In flow cytometric analyses on logarithmic axes, the median is generally a much better estimate of central tendency than the mean. The mean can be significantly skewed higher by a few outliers. As well, we do not know the real fluorescence of an event appearing on the lower axis (it could be any value below the minimum); thus the mean will be artificially inflated by this as well. However, neither process significantly affects the accuracy of the median. Therefore, if possible, use the median fluorescence when doing compensation: adjust compensation until the median of the positives is equal to the median of the negatives (be sure to include all cells in a population in the analysis gates).
Figure 4: Practical
Legend: Cells were stained with FITC CD3 and PE Isotype
control. Correct compensation occurs when, for a population of
cells, there is no contribution of PE signal from the FITC signal.
In other words, proper compensation occurs when the FITC-positive
cells have the same mean (or median) PE fluorescence as the FITC-negative
cells (third panel in this series).
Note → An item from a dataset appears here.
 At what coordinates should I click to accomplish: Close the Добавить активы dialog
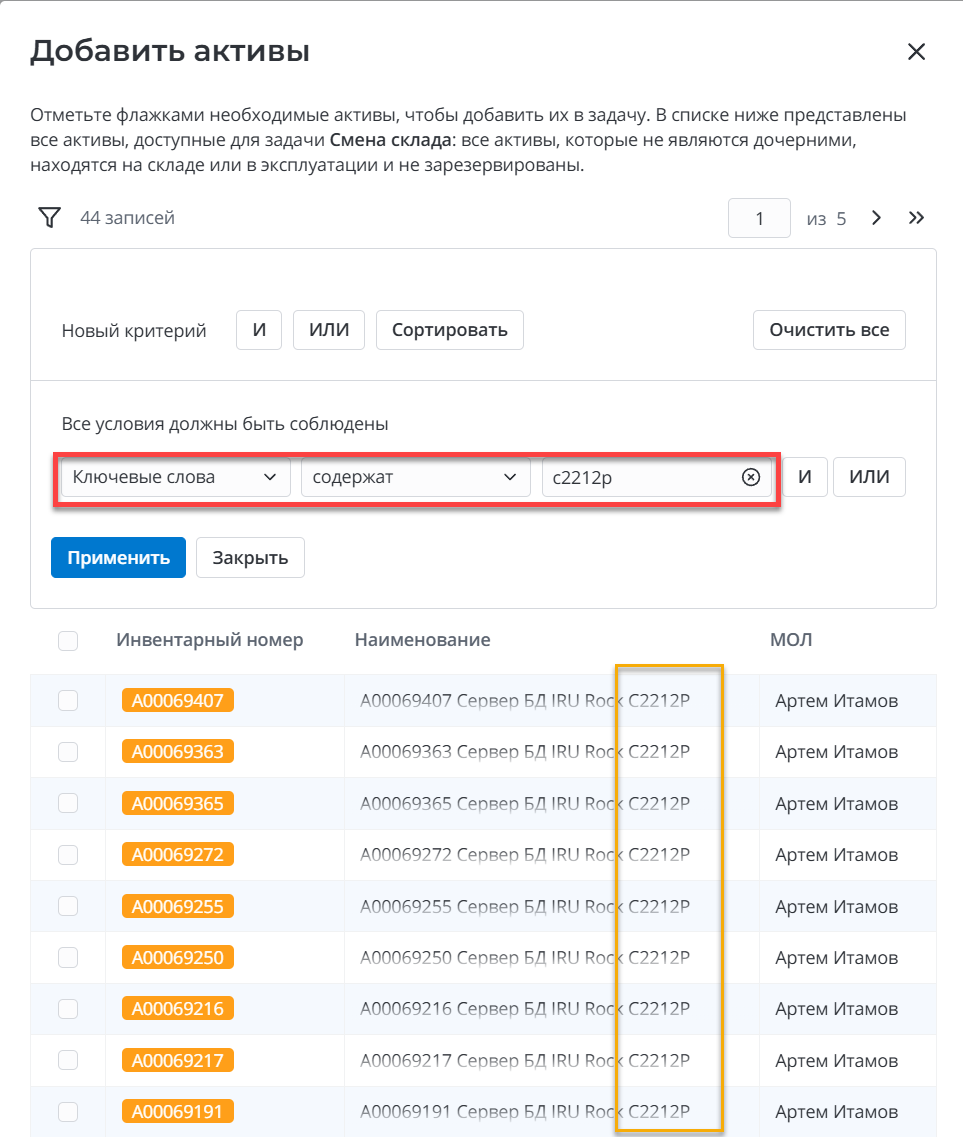(x=916, y=52)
The dashed boxes indicate
the analysis gates used when the mean (or median) fluorescences
were computed; the solid horizontal lines are drawn through the
median of each population.
By now, you can probably ascertain why none of the examples in Figure 1B (in the quiz) can be identified as properly compensated. In order to determine the proper compensation, the medians of the positive and negative population must be lined up. However, in Figure 1B, the negative population is "smushed" against the bottom axis. Hence the median fluorescence of this population cannot be determined (it is less than 0.1, but we do not know how much less than 0.1). See Figure 5 for a more detailed explanation.
Otherwise, go on.
Figure 5: Compensation
& sensitivity settings
Legend:: In this Figure, there is no compensation
being done. The representation of cell fluorescences on a log
scale means that there is no position for true zero fluorescence
(because the log of zero is minus infinity). Our four-decade view
of the cells is simply a window onto the infinite range of possible
values. As the PMT voltage for PE is lowered, the two populations
of cells drop (and drop equal distances). On a six decade machine
(left), the cells would always be onscale, and the centers of
the populations could be aligned at any of these voltages. However,
on a four decade machine, cells which fall outside of the window
appear on the axis. This means that the true fluorescence of these
cells is no longer known--it is impossible to know if the cell
was at 0.02, 0.05, or 0.1. Therefore, the center of this population
that is pinned to the axis becomes the axis value itself (0.1).
The effect on compensation is substantial. The two cell populations
are separated by a factor of about 100 in the FITC channel, and
about 20 in the PE channel: this means that proper compensation
will be 20%. But in the bottom right example, the separation between
the mean of the negatives and the positives is only about 10-fold:
leading to a compensation setting of 10%, which is too low.